Re: [f2fs-dev] [PATCH v2] f2fs: another way to set large folio by remembering inode number

["Theodore Tso" <tytso@mit.edu>]

On Fri, May 22, 2026 at 03:32:39AM +0000, Jaegeuk Kim wrote:
> I went this route because Android heavily restricts ioctl() permissions
> and we needed broader access for this to work within the framework. It’s
> definitely a pragmatic choice just to get it running in production.
> 
> If ioctl() is a right way for upstream, I'm happy to change this patch.
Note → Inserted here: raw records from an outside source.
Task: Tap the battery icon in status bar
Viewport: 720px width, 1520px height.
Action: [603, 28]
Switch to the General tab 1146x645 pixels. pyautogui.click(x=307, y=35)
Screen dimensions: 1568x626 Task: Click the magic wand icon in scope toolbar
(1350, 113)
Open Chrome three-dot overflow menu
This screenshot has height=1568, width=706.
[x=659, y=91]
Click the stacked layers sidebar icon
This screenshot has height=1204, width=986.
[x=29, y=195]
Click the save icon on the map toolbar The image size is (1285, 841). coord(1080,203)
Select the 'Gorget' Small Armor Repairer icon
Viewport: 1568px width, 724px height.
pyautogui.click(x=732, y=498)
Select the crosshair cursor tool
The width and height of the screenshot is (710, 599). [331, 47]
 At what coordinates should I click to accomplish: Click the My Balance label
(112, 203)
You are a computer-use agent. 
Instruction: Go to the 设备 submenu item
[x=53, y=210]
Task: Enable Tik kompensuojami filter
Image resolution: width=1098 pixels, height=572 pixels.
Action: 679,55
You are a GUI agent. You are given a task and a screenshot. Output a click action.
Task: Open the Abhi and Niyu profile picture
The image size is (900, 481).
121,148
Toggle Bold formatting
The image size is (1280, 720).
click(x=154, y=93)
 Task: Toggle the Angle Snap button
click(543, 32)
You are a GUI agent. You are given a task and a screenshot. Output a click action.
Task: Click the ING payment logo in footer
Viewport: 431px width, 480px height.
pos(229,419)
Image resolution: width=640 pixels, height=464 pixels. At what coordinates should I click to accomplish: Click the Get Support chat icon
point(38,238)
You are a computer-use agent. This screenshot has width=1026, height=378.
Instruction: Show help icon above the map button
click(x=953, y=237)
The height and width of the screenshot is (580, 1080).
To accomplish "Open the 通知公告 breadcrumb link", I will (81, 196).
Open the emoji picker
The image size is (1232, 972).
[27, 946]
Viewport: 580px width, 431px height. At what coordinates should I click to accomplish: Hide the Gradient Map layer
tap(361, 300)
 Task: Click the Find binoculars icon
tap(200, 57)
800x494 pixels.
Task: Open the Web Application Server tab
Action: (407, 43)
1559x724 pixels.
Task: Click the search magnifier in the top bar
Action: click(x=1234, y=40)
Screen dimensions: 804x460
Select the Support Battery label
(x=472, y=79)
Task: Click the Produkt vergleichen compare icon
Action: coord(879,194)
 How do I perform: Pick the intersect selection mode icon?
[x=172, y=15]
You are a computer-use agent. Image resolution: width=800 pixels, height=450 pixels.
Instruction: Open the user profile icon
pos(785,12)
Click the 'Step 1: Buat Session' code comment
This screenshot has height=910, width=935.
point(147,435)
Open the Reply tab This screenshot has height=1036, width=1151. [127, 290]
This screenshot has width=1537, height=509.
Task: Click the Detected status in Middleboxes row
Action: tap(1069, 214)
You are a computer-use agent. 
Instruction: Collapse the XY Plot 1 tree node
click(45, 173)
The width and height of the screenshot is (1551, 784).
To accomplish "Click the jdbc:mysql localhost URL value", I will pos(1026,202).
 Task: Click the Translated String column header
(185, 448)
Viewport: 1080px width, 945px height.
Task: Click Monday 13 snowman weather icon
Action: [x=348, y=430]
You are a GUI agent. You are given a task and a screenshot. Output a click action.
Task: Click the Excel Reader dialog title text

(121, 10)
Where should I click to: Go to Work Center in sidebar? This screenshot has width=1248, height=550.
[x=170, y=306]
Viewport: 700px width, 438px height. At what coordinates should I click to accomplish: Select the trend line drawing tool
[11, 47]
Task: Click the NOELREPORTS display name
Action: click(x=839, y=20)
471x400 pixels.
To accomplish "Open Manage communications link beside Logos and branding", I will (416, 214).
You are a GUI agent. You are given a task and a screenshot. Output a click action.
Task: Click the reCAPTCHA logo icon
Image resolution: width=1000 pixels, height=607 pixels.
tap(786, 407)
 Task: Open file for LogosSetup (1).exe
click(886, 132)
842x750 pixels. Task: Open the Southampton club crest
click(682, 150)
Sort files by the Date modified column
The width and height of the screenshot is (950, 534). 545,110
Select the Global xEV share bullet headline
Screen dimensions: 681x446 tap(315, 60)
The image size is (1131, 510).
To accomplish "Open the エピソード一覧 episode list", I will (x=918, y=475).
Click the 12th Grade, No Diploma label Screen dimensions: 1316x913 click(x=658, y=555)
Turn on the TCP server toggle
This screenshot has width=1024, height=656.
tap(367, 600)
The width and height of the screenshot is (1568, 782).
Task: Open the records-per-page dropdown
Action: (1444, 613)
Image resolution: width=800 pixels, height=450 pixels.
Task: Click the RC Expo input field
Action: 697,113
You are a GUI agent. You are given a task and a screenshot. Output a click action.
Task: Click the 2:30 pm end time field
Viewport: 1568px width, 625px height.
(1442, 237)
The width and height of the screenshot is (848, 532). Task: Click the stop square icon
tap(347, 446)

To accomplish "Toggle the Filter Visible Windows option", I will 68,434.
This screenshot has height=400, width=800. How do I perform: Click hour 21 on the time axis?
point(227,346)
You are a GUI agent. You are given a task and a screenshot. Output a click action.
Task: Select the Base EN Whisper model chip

By
> the way, I really don't understand why all the messages are so offensive,
> even without trying to understand the problem or guiding right directions.

The reason why some people were getting annoyed was because as a Linux
file system maintainer, there was an assumption that you would
understand that extended attributes --- especially in the user.*
namespace --- have an intended use case of storing a user-chosen small
piece of metadata that would be stored in the file system.

Hijacking user.fadvise such that it no longer persistent stores an
extended attribute for one specific file system --- such that if a
hypothetical user application might decide to store a piece of
application data in the extended attribute named "fadvise" would do
something completely different on a single mainline file system is in
such poor taste that I would have *hoped* that any Linux file system
maintainer would know that this a Really Bad Thing, such that if
someone in your development community suggested such an idea, you
would reject it.

And then, when people complained that it was a bad idea, and you
decided to put in the f2fs branch, such that it would show up in
linux-next, and there was no way for other file system developers to
object (short of appealing to Linus) --- well, that's basically you
taking advantage of your file system maintainer privileges.  And this
is why I started proposing whether we needed to appeal this to Linus
so he could make the call to reject something that the community had
already told you was in terrible, terrible taste.

As far as trying to understand why you were doing this --- I have to
turn that question around.  Why didn't *you* explain why you needed to
do this thing?  I went through the e-mail history, and I couldn't find
an explanation of why you decided to do this thing.  

Perhaps we need to add an explanation the Documentation directory
explaining what the intended use of the extended attribute case, and
perhaps referencing past cases were people tried to use this to bypass
the linux-api review process (f2fs's user.fadvise is not the first
time someone has tried to do this) thing), so that automated review
bots like Sashiko can explain why it's in such terrible taste to patch
authors, perhaps we need to do this.  Up until now, I think the
assumption is that file system maintainers would know something this
self-evident, and if not, if it was pointed out, they wouldn't try to
force such an ill-advised interface to Linus.

						- Ted

P.S.  As an exmaple of how I hanlded a somewhat similar scenario in
the past, my employer's cluster file system needed
FALLOC_FL_NO_HIDE_STALE to save $$$$ in TCO storage costs.  But the
concern was this would be an attractive nuisance for enterprise distro
users, who would see the massive performance increase, not realize
that this would leak stale data, which could result in user PII being
exposed, thus making life hard for Enterprise Linux's reputation.
(This wasn't an issue at $WORK because we enrypt all data at rest, and
the cluster file system daemon was a privileged server who (a) knew
what it was doing, and (b) only it would have access to set
FALLOC_FL_NO_HIDE_STALE.)

I disclosed *why* $WORK needed such a thing (it made a huge difference
to storage TCO costss for Google's Cluster Filesystem), and after
discussion and negotiation, we came to a compromise which involved my
keeping the (very small) patch out of tree, but reserving the code
point upstream to avoid future bitfield collisions.  They key here was
that I *knew* it was controversial, and I understood what problems it
might cause in the rest of the ecosystem.  That's part of the job of a
maintainer, and it's also why a company might want to hire a
maintainer.  They can represent the needs of multiple stakeholders ---
the upstream community, upstream users and the greater Linux
ecosystem, as well as their employer.